Aber auch der deutsche Profifußball gerate in existenzielle Nöte: »Die größten Einnahmen sind Medien-, Sponsoring- und Zuschauereinnahmen. Wenn sie das alles nicht mehr haben, ist es eine Frage der Zeit, wie lange das gut geht«, sagte der DFL-Chef. Konkret müssen die Vereine der ersten und zweiten Bundesliga bei einem Abbruch der Saison mit einem wirtschaftlichen Schaden von 750 Millionen Euro rechnen. 384 Millionen stehen allein aus den nationalen Medienerlösen und aus der internationalen Vermarktung noch aus. Versichert sind die Fernsehgelder wie in den meisten anderen Ligen nicht. Die DFL hat 2018 allein eine Spielausfallversicherung abgeschlossen. »Unser Versicherungsschutz deckt eine Pandemie nicht ab. Vor vier Jahren hätte uns die Versicherungsprämie abgeschreckt«, sagte Seifert, der von einem Szenario »wie im Science-Fiction-Film« sprach.

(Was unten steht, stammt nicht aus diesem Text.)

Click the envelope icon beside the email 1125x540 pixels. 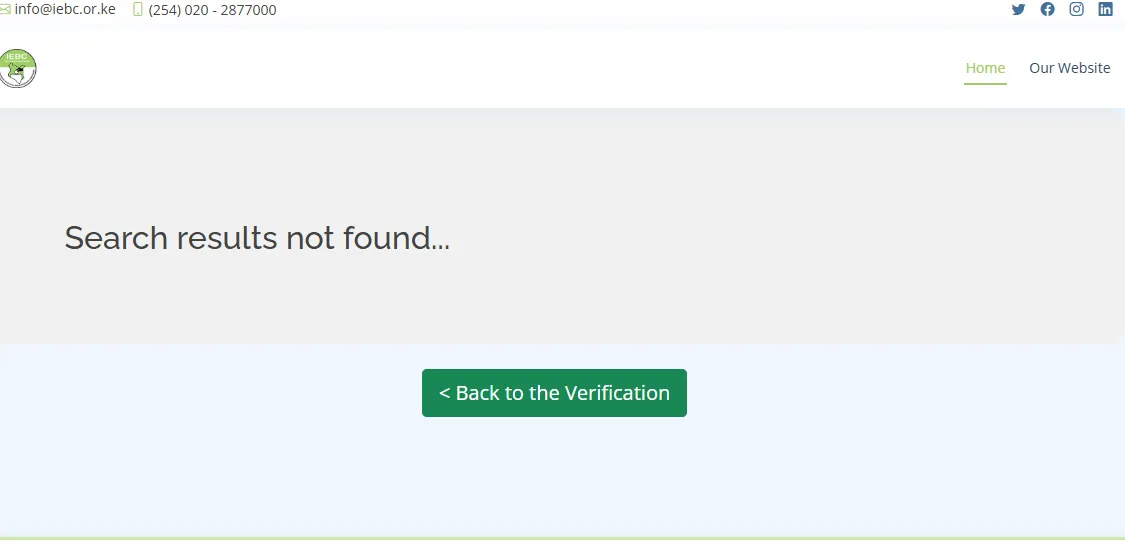5,9
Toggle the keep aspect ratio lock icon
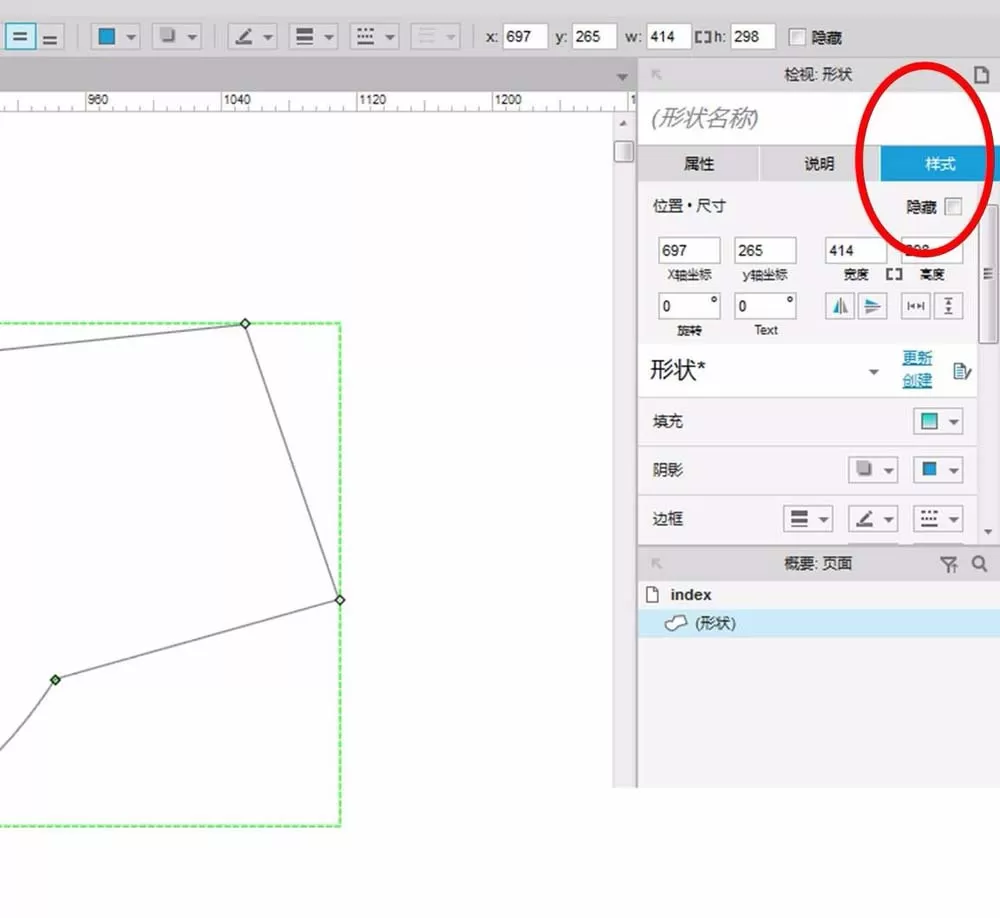Image resolution: width=1000 pixels, height=918 pixels. 894,274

Noch wand sich der DFL-Chef, um die Frage, was passiert, wenn der Ball etwa über den 30. Juni hinaus nicht rollen kann. In China hat es - bei weitaus drastischeren Restriktionen für die Bevölkerung - acht Wochen gedauert, um die Ausbreitung des Coronavirus einzudämmen. Kann es in der Bundesliga dann überhaupt Absteiger geben? Seifert wollte diese Frage nicht beantworten. »Es ist nicht redlich, Ja oder Nein zu sagen. Erstmal gibt es das Interesse, diese Saison zu Ende zu spielen.« Irgendwie. Irgendwann.